But the serpent said to the woman, "You will not surely die. For God knows that when you eat of it your eyes will be opened, and you will be like God, knowing good and evil." (Genesis 3:4-5 ESV)I have begun working my way through Carl Henry's fourth volume in God, Revelation, and Authority. He begins on his eleventh thesis: "The Bible is the reservoir and conduit of divine truth, the authoritative written record and exposition of God's nature and will."
He opens chapter 1 with, "The problem of authority is one of the most deeply distressing concerns of contemporary civilization." He notes that anti-authoritarianism -- or positively stated, self-autonomy -- is not something which faces religious institutions only, but also every area of modern life. And it's not a new phenomenon. It's as old as the garden of Eden (Gen. 3)

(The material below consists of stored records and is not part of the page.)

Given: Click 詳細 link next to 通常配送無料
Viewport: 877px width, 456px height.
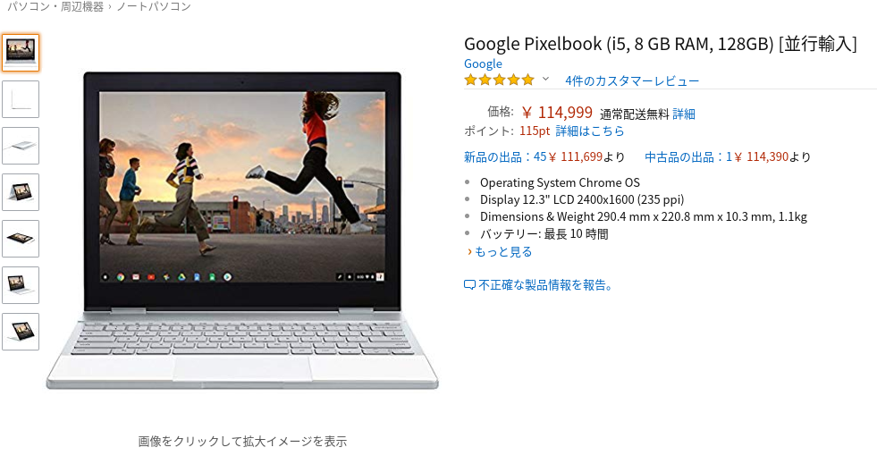Looking at the screenshot, I should pos(684,114).
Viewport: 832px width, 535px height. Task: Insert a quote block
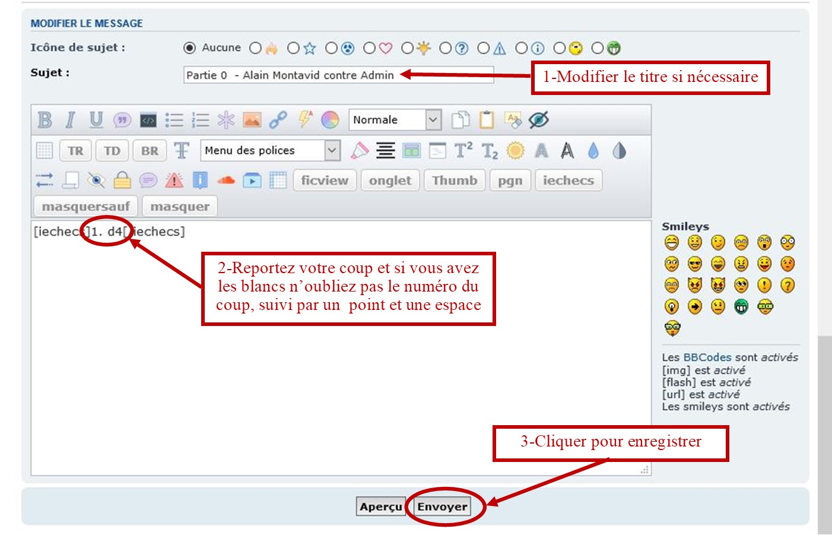point(122,120)
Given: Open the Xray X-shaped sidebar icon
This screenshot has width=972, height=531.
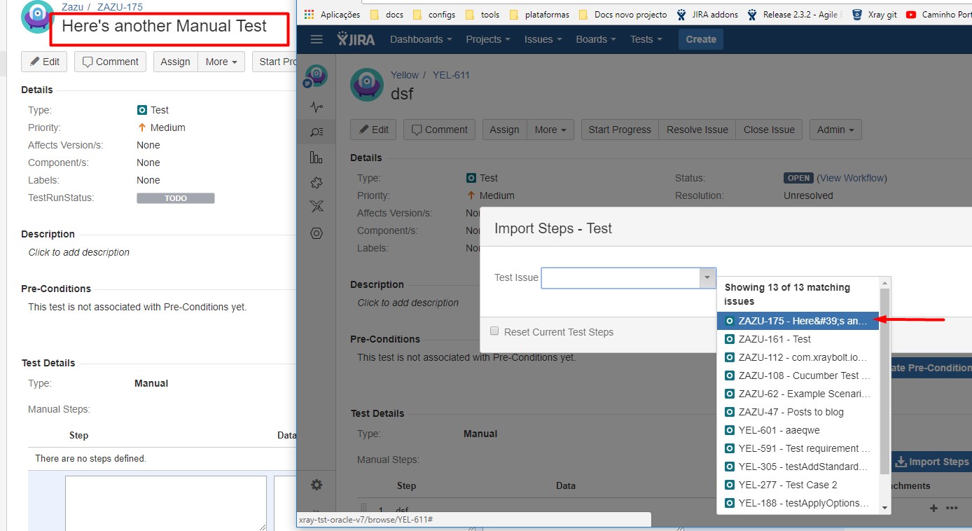Looking at the screenshot, I should [x=316, y=206].
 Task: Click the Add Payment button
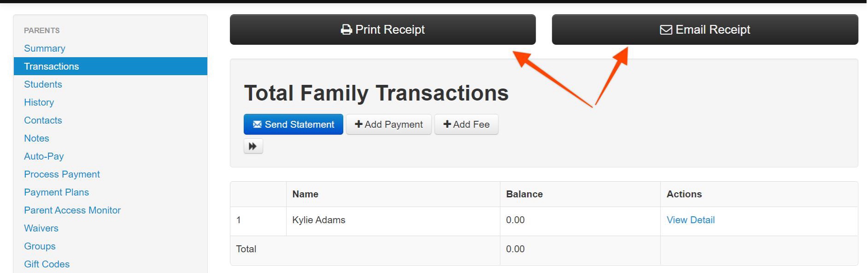point(389,125)
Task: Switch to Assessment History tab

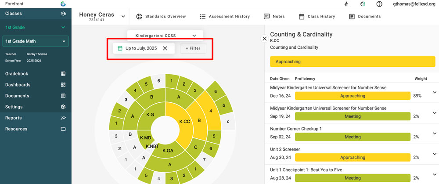Action: (224, 17)

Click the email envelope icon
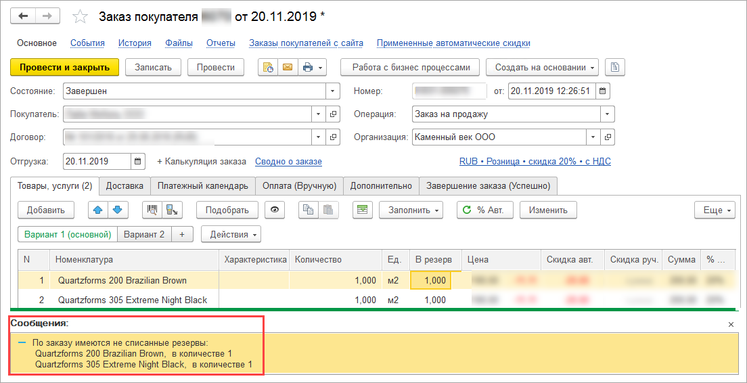[x=287, y=67]
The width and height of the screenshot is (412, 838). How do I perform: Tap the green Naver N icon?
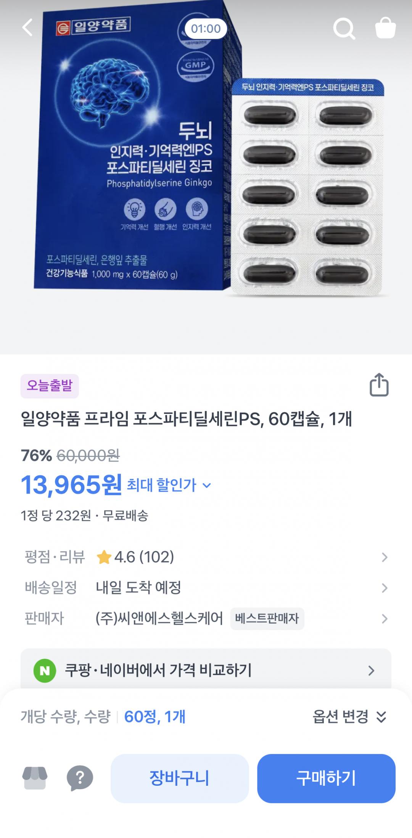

I was struck with the following summary of the nature of authority in the Bible...
"Beyond all doubt, biblical religion is authoritarian in nature. The sovereign God, creator of the universe, Lord of history, dispenser of destiny, determines and rewards the true and the good. God commands and has the right to be obeyed, and the power also to punish the disobedient and reward the faithful. Behind God's will stands omnipotent power. The notion that the individual subjectively determines what is ultimately good and evil, true and false, not only results in an encroaching nihilism, but also presupposes the illusion of a godless [i.e., God-less] world. God can be ignored only if we assume the autonomy of the world. But it is God who in his purpose has determined the existence and nature of the world.
"The divine sovereignty extends to every sphere of life-- the sphere of work, whether in the laboratory or in the forum; the sphere of love, whether in the home or in neighbor-relations; the sphere of justice, whether between the nations or in local cities and towns. Divine sovereignty can be thus formulated because it extends also to the sphere of truth.
"We cannot understand anything comprehensively apart from its relation to the Creator and Sustainer of all. Human beings are commanded by him not only to love the truth but also to do it (John 3:21; 1 John 1:6); knowledge is not simply an intellectual concern but involves ethical obligation as well. Impenitence spells doom, for man can in no way justify his spiritual revolt. God's authority was firmly stamped on man's conscience at creation, and clearly republished in the Bible which meshes man's fall and need of moral rescue with God's gracious offer of forgiveness and promise of new life to all who repent and trust him."
-- Carl F. H. Henry, God, Revelation, and Authority, IV:15-16.